(Stored dataset items)
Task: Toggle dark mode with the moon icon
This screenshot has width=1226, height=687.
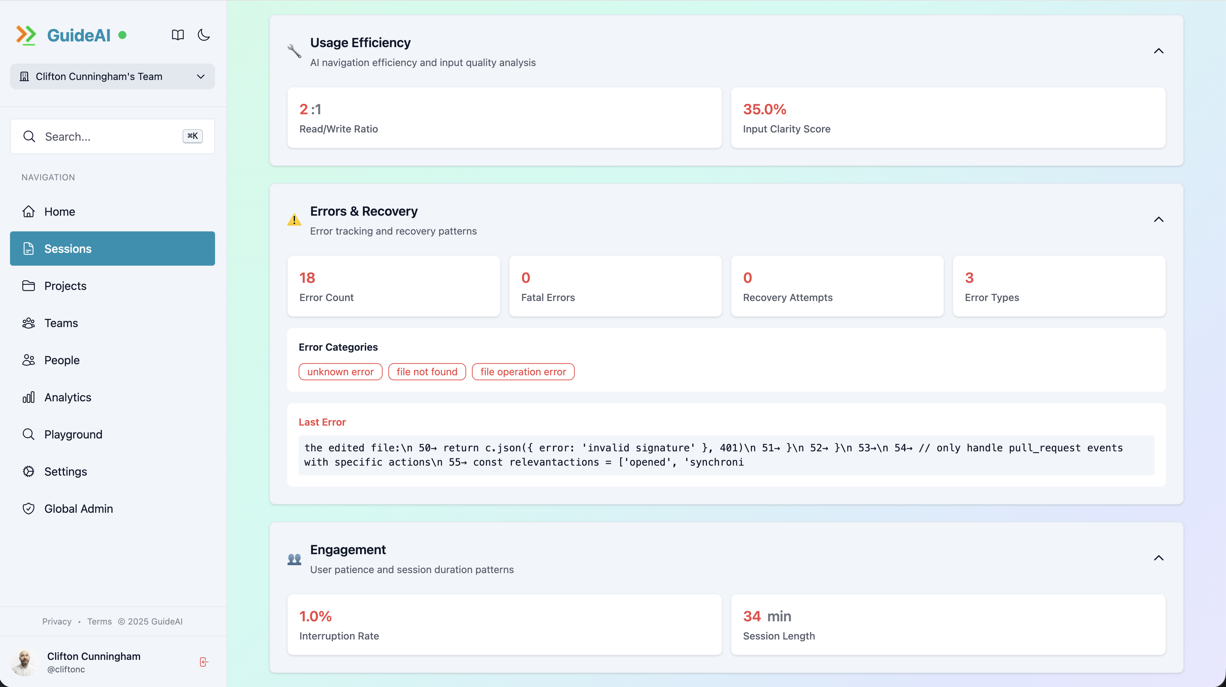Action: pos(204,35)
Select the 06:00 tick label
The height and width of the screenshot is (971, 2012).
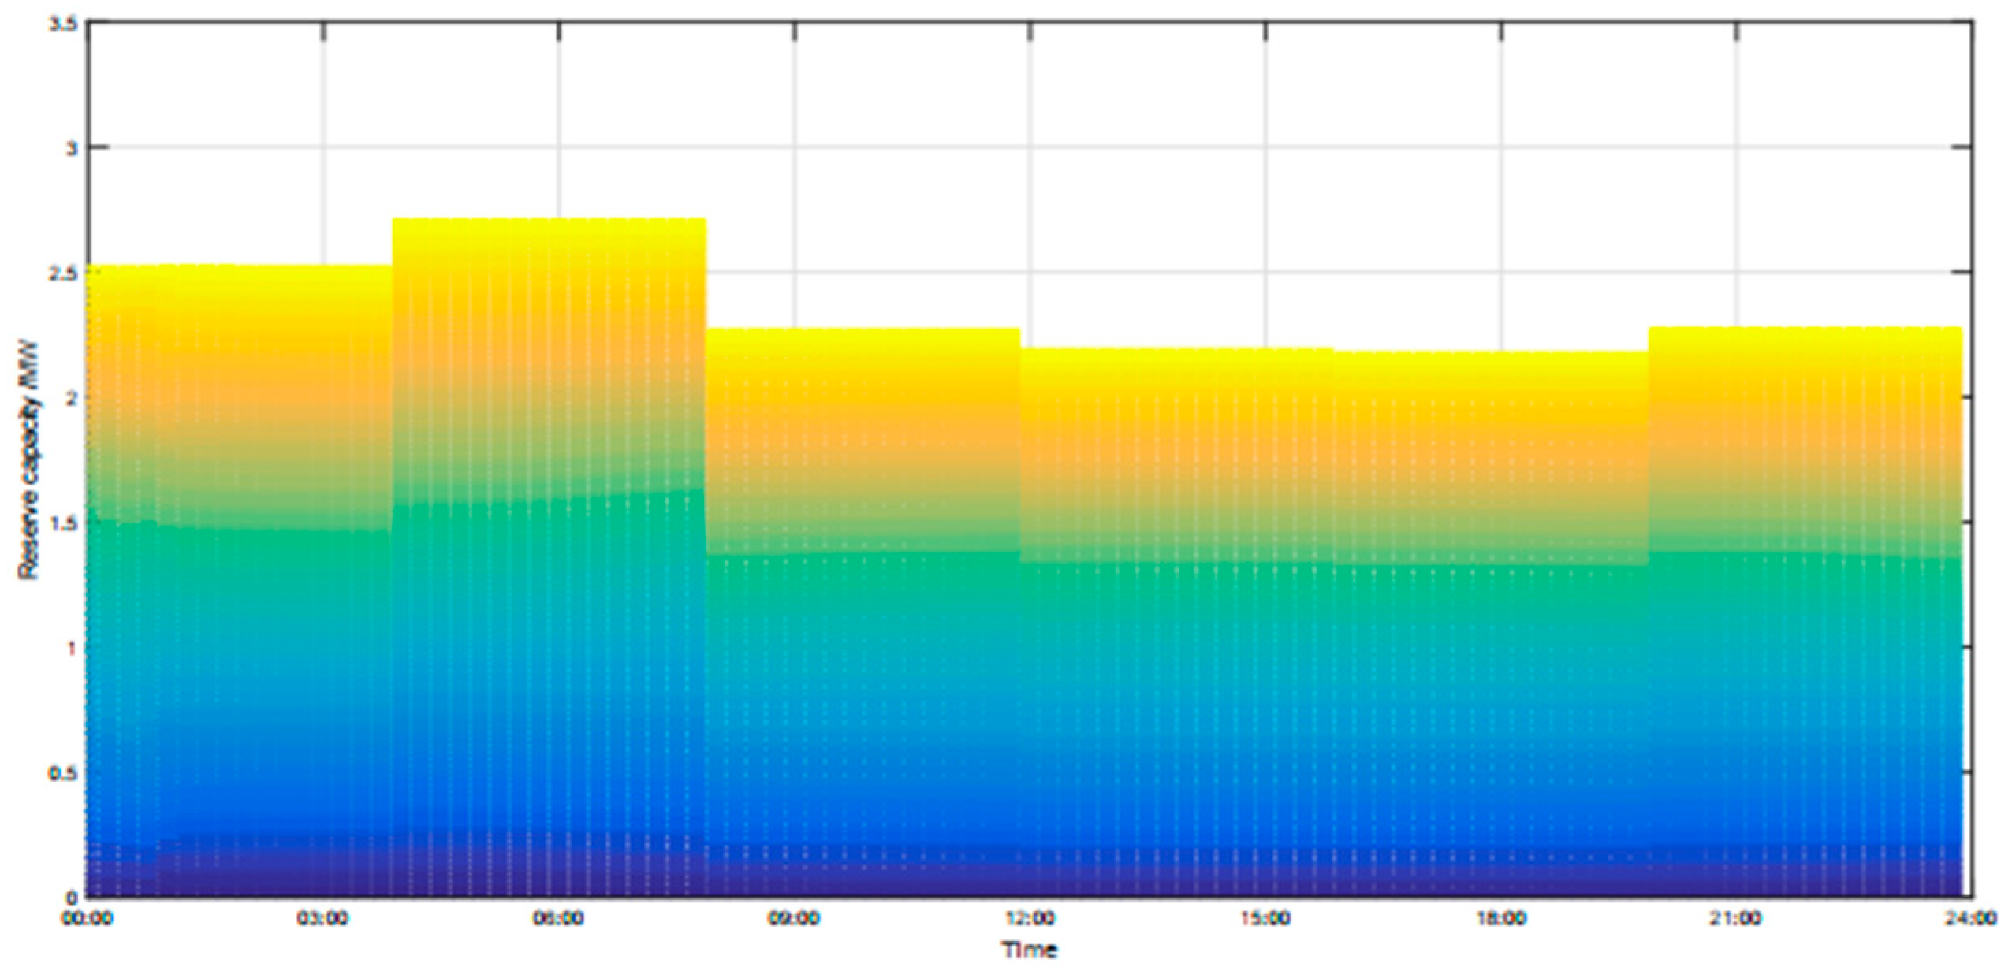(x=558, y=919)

## Exercise aim
Would you please set down the data above again exactly, without its pictures?

## Result
Task: Toggle dark mode with the moon icon
This screenshot has width=1226, height=687.
Action: pos(204,35)
Select the 06:00 tick label
The height and width of the screenshot is (971, 2012).
(x=558, y=919)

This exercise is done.